Convolutional Neural Networks (CNN) are very commonly applied to image analysis tasks due to the accuracy and speed they provide when compared with alternate methods. Despite the success of CNNs, they are not effective when simultaneous recognition and localization of objects is needed. This results from the architecture of CNNs, in which input images are encoded into features through a series of scale-decreased layers. Accordingly, spatial information is discarded during down-sampling, and must be recovered by a decoder network, which is a very difficult proposition.
In light of this issue, researchers at Google AI have developed a new meta architecture that they call a scale-permuted model. With this model, the scales of intermediate feature maps can increase or decrease as needed, so spatial information is retained as network depth increases. Another feature of the model is that connections can be made between feature maps at various scales to support multi-scale feature fusion. A Network Architecture Search (NAS) is performed, with a search space design that includes these features, to discover an appropriate scale-permuted model.
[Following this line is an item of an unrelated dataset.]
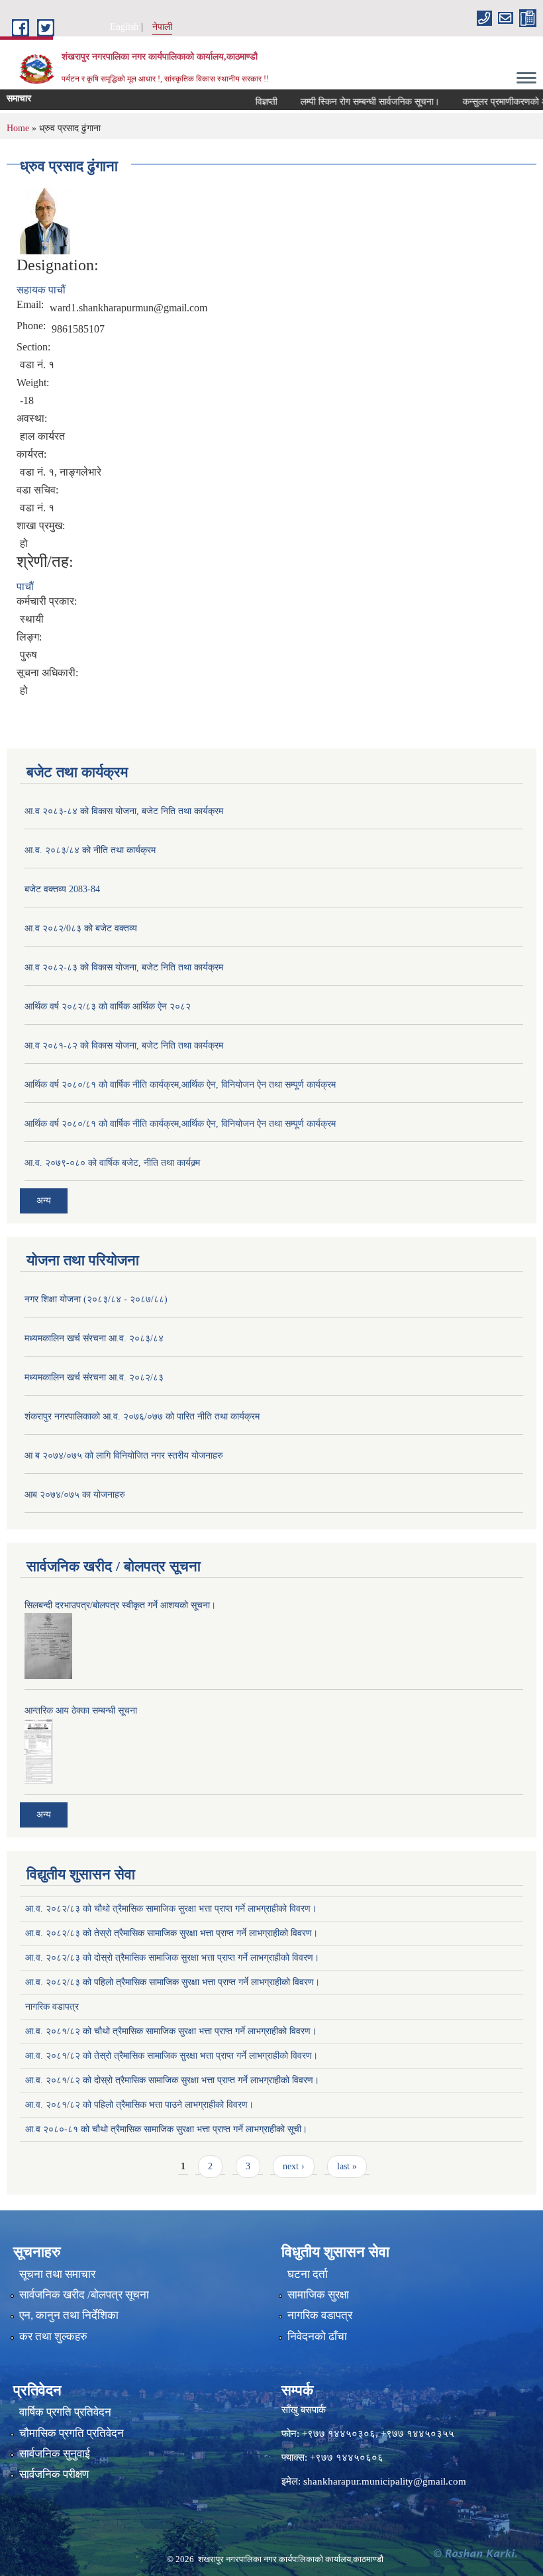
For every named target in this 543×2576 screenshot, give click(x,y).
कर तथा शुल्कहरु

To test this new method, the researchers started with the well known ResNet-50 model as a seed for the NAS search. The scale-permuted model that was learned, named SpineNet-49, outperformed ResNet-50-FPN by ~3% average precision in object detection. It managed this improvement while also requiring 10-20% fewer floating point operations per second.
Before we know if scale-permuted models, such as SpineNet, will be the next big thing in machine learning, or just another great idea that did not quite deliver as hoped, the machine learning community will need to collectively put them through their paces. Google AI has open sourced the SpineNet code and made it available at GitHub for TensorFlow 1 and TensorFlow 2 for anyone interested in giving it a try.